Selected extract
* begin *

Foundryside by Robert Jackson Bennett
Publisher: Jo Fletcher Books
Publication date: 23 August 2018
Genre: Adult fantasy
Page count: 512 pages
Rating: 4 out of 5 stars
I received a copy of this book in exchange for an honest review. This review is spoiler-free.
Welcome to my stop on the Foundryside blog tour! Robert Jackson Bennett’s Divine Cities trilogy is one of my favourite series of all time, so I was naturally very curious about his newest book.
Sancia Grado is a thief, and a damn good one. And her latest target, a heavily guarded warehouse on Tevanne’s docks, is nothing her unique abilities can’t handle.
But unbeknownst to her, Sancia’s been sent to steal an artifact of unimaginable power, an object that could revolutionize the magical technology known as scriving. The Merchant Houses who control this magic–the art of using coded commands to imbue everyday objects with sentience–have already used it to transform Tevanne into a vast, remorseless capitalist machine. But if they can unlock the artifact’s secrets, they will rewrite the world itself to suit their aims.
Now someone in those Houses wants Sancia dead, and the artifact for themselves. And in the city of Tevanne, there’s nobody with the power to stop them.
To have a chance at surviving—and at stopping the deadly transformation that’s under way—Sancia will have to marshal unlikely allies, learn to harness the artifact’s power for herself, and undergo her own transformation, one that will turn her into something she could never have imagined.
I ended up enjoying Foundryside, despite being a little cautious initially — it’s so hard to dive into a new series when the author’s previous books are your absolute favourites. The world building and magic systems in Foundryside are both well done, however they take a little while to develop. In terms of the world, it is hugely different from Divine Cities. In Divine Cities, there is very obvious equality between male and female characters, and his female characters were truly powerful and outstanding. The world of Foundryside has a lot of sexism and some threats of sexual assault and hints of sexual coercion, something that is pretty much completely missing from his other series. However, these instances do drive the story forward and work well within the world he has established. My obvious bias leans toward the world of Divine Cities — who doesn’t love equality? — so it was a little bit of a struggle for me to fully immerse myself in the world of Foundryside. I do think that he set up the world to become really fascinating in future books, so I’m looking forward to exploring more in later books.
The magic system is particularly important to the plot of the book, and it took awhile for me to fully realise just how incredible it was. Scriving seems to begin simply enough, however you begin to realise its earth-shattering potential. The way that he sets out this fascinating system, which initially seems so straightforward, and slowly allows the reader to uncover its complexities was just fantastic. It took some time for me to really understand the potential of scriving, but I am all on board with this interesting and intricate system.

* end *

Data
* begin *

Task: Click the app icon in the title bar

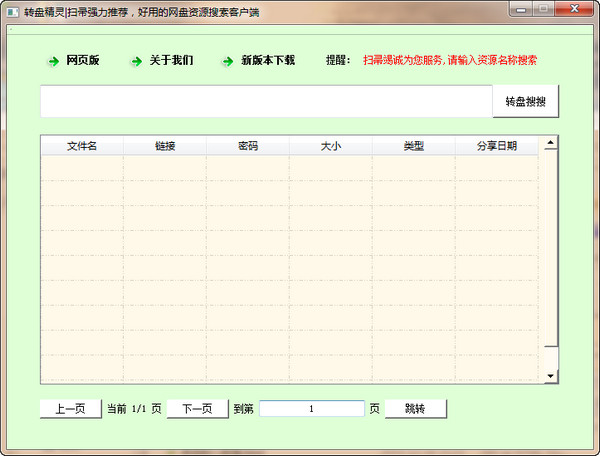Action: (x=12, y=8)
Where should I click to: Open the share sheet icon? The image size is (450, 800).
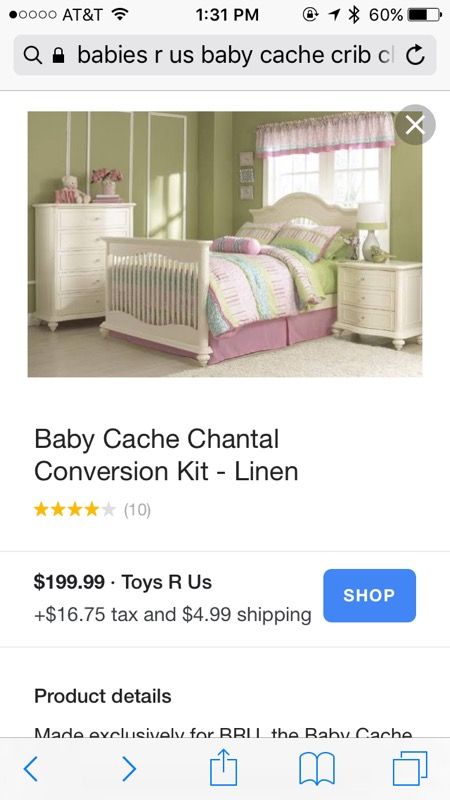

* end *
* begin *

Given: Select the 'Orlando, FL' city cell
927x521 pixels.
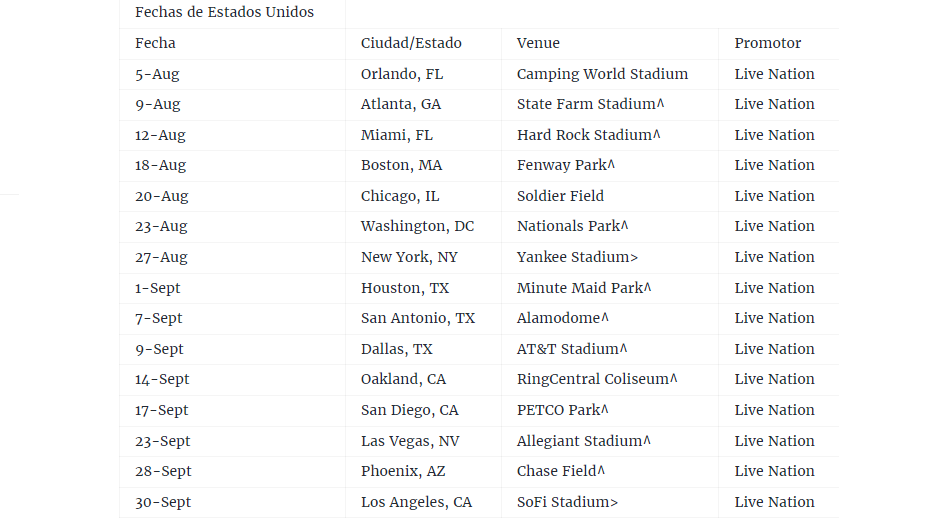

* end *

Write the next portion of the Foundryside review, starting right after its final sentence. The items have no connection to the Foundryside review.

Result of the task
Foundryside, like his other novels, has a core cast of interesting characters. There weren’t any standout favourites for me, however I think they have a lot of potential to become fantastic and fascinating as the series progresses. Separately, the main cast of characters are fine to read about, but they’re truly at their best when they are all together. Their chemistry is off the charts and I’d love to see more interaction between them in the future.
The three who stood out most to me are Sancia, Gregor, and Orso. Sancia, the thief, is definitely our main character. I really enjoyed uncovering her background, as depressing as it is, and discovering how her talents aid her career as a thief. She has a great character arc — she undergoes a ton of growth over the course of the novel — and really loved her interaction with other characters, particularly Clef. She has so much potential that I don’t think has been fully tapped into yet.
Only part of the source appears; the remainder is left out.